Posted by Shy_Girl on May 8, 2005, at 0:38:28
In reply to Re: Feeling better...seizure theory?, posted by Shy_Girl on May 8, 2005, at 0:10:12
I don't know if the reason no one gives me anything other than an SSRI is because I don't seem very disordered. I don't abuse substances, I don't have run ins with the law etc. I'm a pretty "good" kid. A big part of the problem however, is that part of the reason why I don't get into any trouble in the first place is because I don't have any friends and I'm scared of interacting with people.
I feel extremely bad frequently and want to do anything to make it go away or at least be able to control it. It is next to impossible to "think healthy thoughts" when I'm in such a state.

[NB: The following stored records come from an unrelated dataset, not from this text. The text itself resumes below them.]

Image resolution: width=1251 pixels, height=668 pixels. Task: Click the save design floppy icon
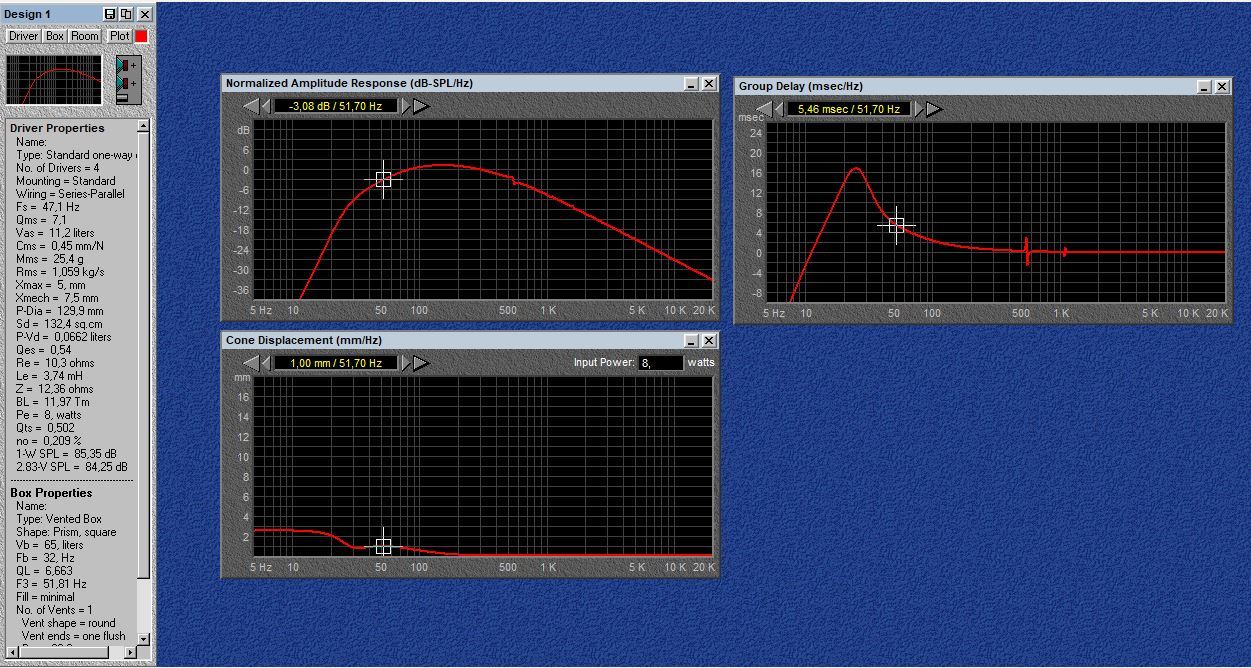pos(110,14)
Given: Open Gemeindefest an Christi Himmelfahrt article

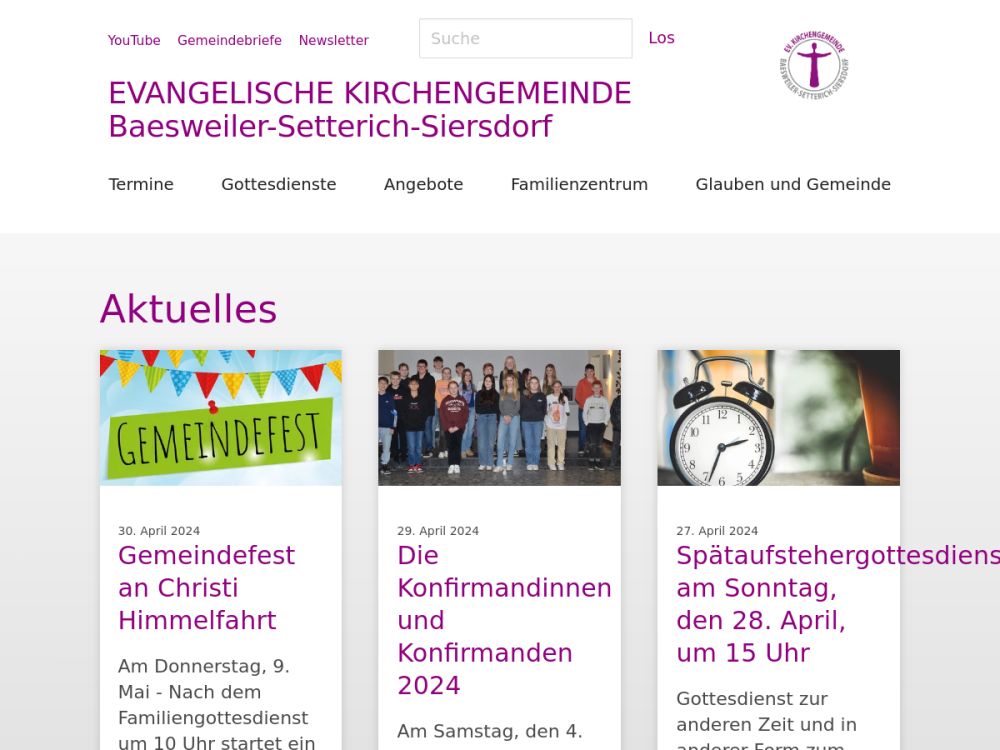Looking at the screenshot, I should (x=207, y=588).
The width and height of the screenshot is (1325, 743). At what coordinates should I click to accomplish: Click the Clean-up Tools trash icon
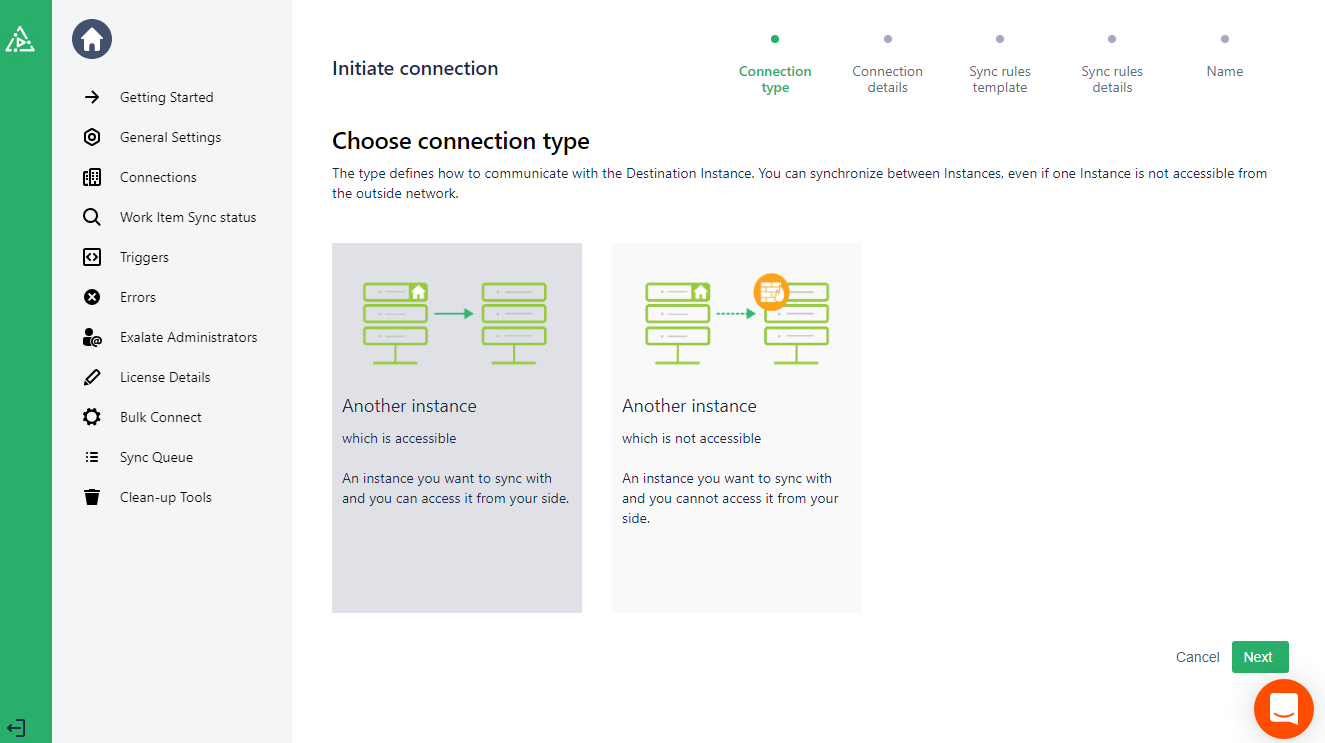(x=92, y=497)
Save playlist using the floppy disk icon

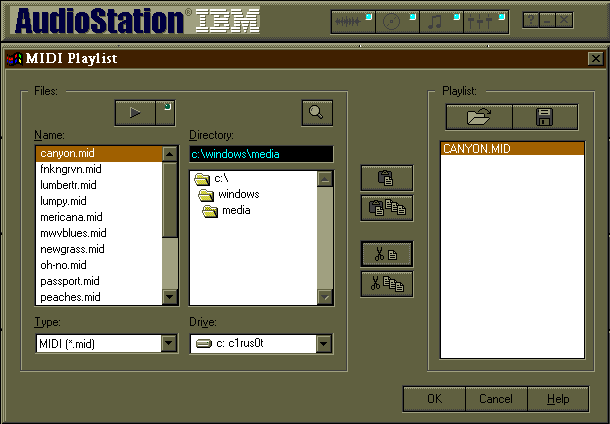(x=544, y=117)
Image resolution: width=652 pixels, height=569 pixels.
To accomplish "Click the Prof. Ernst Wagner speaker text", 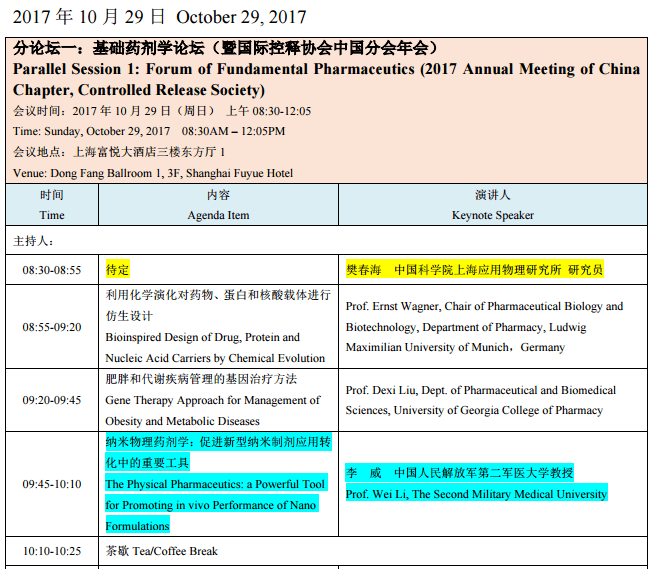I will pos(484,327).
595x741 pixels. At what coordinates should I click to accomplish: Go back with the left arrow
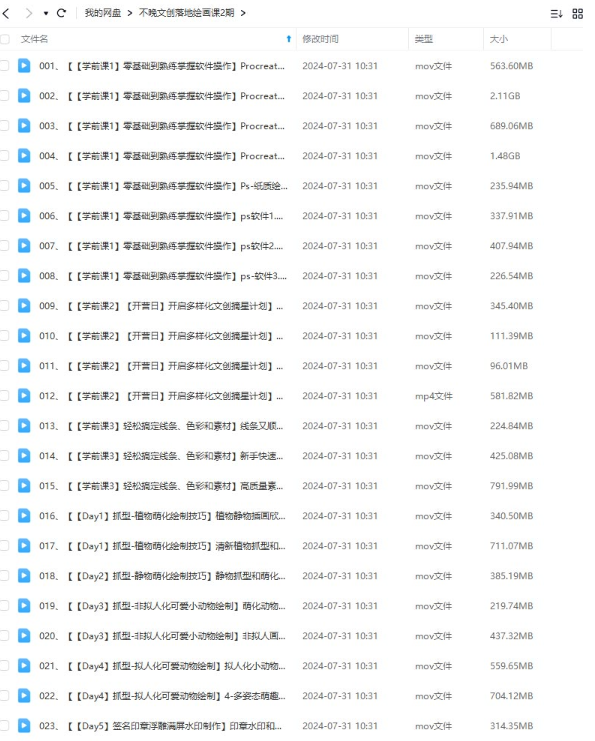pyautogui.click(x=6, y=13)
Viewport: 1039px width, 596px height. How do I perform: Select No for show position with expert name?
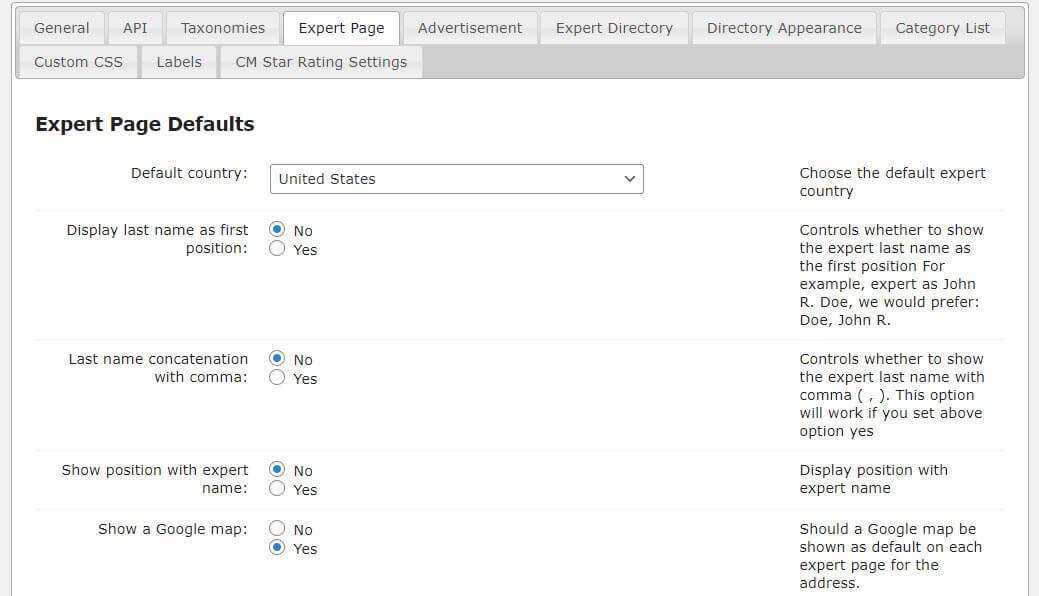coord(277,470)
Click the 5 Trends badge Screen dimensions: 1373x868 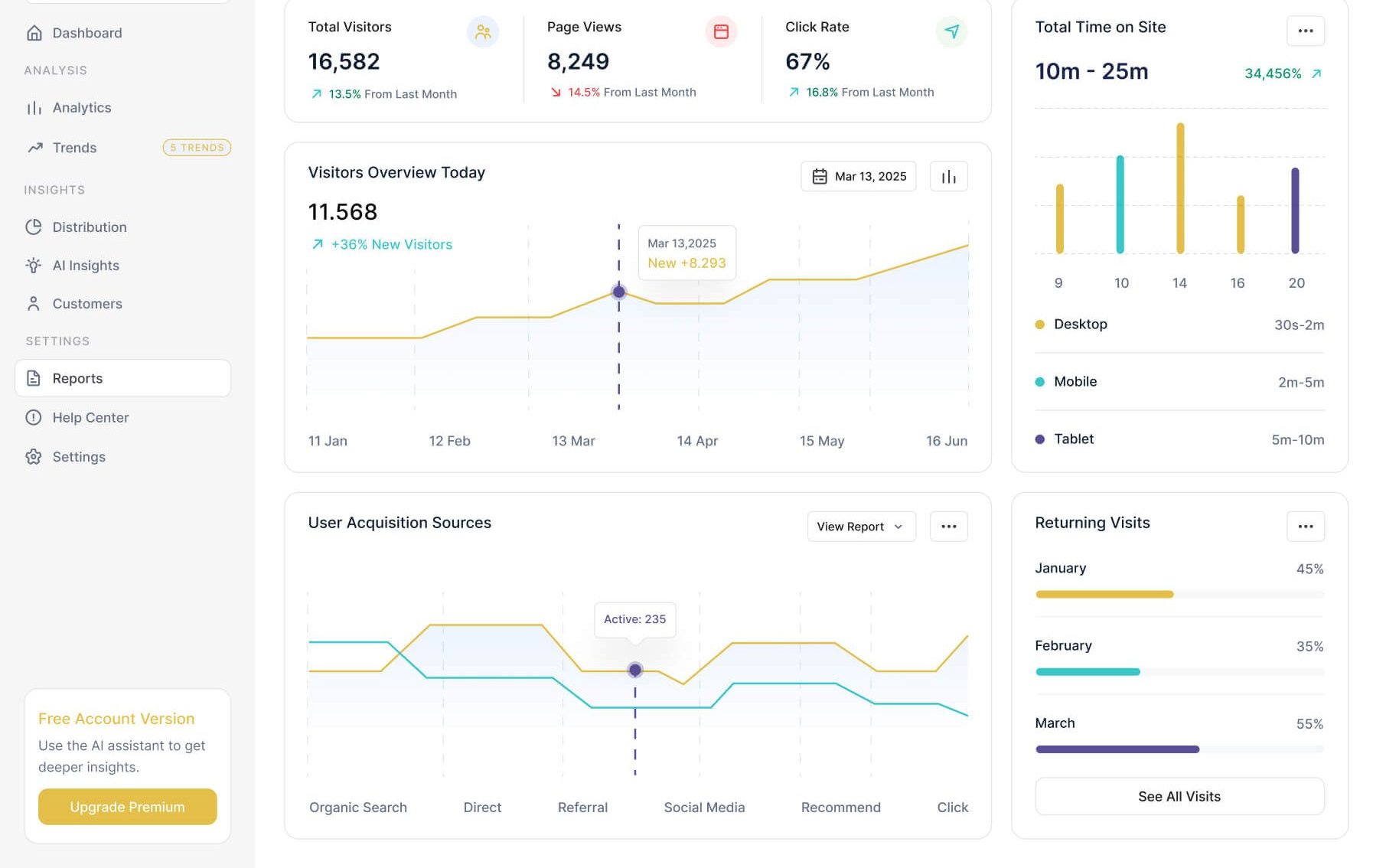click(x=197, y=148)
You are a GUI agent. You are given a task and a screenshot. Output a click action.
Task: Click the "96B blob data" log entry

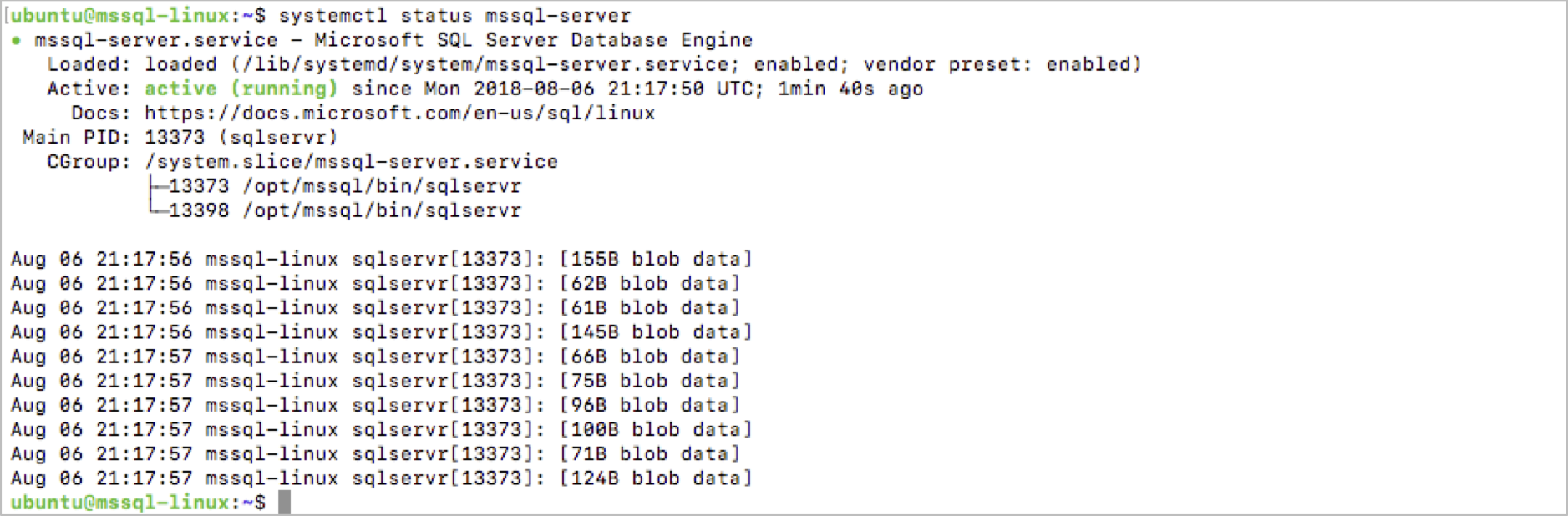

Before I do anything stupid like kill myself, I would really like to have at least tried something other than an SSRI. IMO the risks of the meds don't outweight the possible harm of my dysphoria. Now, the problem is, how in the world do I get something like Tegretol or a low dose neuroleptic to at least try out? Do I print out info from the net? I don't think that would be very convincing.
Also, I'm not very fond of the GP my family sees. Can I get useful help from a walk-in clinic?? Seeing a pdoc is pretty much out of the question for me now...it would take a referral and many months of waiting. I need help!